- Task instructions:
Please copy out the material below word for word, from the line with "Task: Click the FOB" up to and including the line with "coord(208,134)".

Element lookup material:
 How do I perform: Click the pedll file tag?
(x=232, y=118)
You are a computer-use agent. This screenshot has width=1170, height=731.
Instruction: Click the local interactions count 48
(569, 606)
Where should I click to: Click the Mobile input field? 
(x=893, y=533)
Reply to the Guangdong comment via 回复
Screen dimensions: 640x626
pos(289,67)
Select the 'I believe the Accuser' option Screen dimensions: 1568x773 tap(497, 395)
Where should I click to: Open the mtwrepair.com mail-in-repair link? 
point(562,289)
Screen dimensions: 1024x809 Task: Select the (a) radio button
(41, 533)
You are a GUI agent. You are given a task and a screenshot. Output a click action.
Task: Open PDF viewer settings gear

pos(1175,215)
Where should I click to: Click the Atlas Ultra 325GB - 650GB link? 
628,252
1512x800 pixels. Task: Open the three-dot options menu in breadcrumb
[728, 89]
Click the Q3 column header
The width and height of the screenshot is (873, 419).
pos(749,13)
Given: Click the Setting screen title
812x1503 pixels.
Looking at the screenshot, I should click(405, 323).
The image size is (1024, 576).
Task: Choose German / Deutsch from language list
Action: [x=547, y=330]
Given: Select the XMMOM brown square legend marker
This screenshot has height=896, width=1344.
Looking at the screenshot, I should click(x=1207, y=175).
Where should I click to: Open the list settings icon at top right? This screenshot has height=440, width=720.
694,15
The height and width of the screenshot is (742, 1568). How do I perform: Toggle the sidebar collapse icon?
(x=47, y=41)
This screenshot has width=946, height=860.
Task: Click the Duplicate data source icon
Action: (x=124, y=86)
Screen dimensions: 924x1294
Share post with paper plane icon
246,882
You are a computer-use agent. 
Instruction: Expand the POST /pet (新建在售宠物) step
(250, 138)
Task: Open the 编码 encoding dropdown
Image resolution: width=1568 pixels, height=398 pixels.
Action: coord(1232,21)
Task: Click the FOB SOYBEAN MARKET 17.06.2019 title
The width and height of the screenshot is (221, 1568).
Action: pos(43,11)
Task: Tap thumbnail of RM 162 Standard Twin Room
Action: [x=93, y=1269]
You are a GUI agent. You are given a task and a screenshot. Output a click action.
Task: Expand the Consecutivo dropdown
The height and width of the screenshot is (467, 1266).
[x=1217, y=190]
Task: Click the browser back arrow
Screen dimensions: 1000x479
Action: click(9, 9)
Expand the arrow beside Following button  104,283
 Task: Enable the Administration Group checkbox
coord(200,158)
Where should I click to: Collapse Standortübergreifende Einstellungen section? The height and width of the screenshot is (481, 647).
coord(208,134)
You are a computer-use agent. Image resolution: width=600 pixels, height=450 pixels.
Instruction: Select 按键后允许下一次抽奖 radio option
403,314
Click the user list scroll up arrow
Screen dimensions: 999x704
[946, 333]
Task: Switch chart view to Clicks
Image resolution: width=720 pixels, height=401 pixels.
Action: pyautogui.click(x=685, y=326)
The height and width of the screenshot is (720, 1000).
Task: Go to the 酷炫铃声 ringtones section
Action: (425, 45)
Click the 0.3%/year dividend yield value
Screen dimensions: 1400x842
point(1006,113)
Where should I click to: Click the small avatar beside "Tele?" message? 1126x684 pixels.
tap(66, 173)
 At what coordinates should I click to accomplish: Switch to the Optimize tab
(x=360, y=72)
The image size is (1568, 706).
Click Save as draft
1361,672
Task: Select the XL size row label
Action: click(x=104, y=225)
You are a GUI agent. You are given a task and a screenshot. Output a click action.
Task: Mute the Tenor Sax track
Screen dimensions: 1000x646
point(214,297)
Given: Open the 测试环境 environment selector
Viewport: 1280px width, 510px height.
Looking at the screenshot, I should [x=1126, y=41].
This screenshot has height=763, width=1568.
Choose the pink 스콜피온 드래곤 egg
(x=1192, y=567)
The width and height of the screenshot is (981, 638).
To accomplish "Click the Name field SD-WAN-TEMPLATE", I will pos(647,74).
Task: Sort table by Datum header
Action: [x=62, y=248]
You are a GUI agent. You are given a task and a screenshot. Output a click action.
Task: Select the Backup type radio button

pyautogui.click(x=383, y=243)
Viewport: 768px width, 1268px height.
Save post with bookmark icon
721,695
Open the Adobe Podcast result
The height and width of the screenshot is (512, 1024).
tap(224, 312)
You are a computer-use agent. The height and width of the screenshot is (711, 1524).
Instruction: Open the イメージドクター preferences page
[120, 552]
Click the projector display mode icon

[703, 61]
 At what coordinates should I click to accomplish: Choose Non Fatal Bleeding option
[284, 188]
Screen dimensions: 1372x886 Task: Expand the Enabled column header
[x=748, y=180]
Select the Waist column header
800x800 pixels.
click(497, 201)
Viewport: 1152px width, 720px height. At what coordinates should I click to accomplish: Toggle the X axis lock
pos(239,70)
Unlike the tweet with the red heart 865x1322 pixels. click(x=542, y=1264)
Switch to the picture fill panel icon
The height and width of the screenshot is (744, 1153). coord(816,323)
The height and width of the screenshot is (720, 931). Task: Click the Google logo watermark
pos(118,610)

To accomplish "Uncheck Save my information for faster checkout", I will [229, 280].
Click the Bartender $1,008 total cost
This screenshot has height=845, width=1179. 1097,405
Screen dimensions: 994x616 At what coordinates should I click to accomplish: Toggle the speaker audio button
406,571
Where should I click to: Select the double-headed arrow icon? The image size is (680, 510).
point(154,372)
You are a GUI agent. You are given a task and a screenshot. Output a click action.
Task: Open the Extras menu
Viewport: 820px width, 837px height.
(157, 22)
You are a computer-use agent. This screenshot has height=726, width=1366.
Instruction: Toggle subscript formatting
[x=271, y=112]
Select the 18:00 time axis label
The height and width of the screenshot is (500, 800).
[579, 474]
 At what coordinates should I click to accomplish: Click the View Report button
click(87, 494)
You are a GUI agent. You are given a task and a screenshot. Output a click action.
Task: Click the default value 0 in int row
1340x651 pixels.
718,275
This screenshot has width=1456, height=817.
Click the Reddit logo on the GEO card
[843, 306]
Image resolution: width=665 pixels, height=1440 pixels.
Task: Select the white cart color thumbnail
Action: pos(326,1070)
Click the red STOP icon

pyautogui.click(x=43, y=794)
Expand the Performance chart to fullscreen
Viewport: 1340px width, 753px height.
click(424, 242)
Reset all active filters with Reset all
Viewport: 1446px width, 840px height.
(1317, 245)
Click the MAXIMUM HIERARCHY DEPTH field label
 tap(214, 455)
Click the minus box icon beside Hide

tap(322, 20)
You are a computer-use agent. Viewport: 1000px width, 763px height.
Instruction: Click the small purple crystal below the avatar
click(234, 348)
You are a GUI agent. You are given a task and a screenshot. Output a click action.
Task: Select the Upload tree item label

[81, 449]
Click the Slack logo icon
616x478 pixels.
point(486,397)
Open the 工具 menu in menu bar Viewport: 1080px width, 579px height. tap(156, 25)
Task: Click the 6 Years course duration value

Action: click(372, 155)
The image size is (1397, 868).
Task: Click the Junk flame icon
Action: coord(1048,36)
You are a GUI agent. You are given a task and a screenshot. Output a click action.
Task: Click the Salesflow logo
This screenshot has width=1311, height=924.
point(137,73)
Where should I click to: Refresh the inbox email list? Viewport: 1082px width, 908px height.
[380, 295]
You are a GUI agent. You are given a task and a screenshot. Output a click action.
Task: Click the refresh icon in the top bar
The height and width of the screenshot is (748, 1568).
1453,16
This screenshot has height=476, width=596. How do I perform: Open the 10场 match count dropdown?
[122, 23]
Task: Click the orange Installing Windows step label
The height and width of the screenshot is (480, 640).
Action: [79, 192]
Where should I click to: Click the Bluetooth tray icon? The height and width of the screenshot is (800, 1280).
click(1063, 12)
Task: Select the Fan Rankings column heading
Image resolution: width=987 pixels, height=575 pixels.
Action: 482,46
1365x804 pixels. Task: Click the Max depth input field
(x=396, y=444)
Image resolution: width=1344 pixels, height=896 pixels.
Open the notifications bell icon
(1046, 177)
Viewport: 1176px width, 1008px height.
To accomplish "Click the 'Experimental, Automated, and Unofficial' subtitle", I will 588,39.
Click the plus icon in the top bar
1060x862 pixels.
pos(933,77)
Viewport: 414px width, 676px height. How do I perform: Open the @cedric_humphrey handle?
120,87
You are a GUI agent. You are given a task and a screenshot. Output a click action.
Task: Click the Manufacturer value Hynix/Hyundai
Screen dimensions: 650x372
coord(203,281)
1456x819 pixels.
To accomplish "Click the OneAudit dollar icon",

- Solution to the problem:
Task: Click the FOB SOYBEAN MARKET 17.06.2019 title
The width and height of the screenshot is (221, 1568).
Action: pos(43,11)
Task: Tap thumbnail of RM 162 Standard Twin Room
Action: [x=93, y=1269]
You are a GUI agent. You are given a task and a screenshot. Output a click action.
Task: Expand the Consecutivo dropdown
The height and width of the screenshot is (467, 1266).
[x=1217, y=190]
Task: Click the browser back arrow
Screen dimensions: 1000x479
Action: click(9, 9)
Expand the arrow beside Following button  104,283
 Task: Enable the Administration Group checkbox
coord(200,158)
Where should I click to: Collapse Standortübergreifende Einstellungen section? The height and width of the screenshot is (481, 647).
coord(208,134)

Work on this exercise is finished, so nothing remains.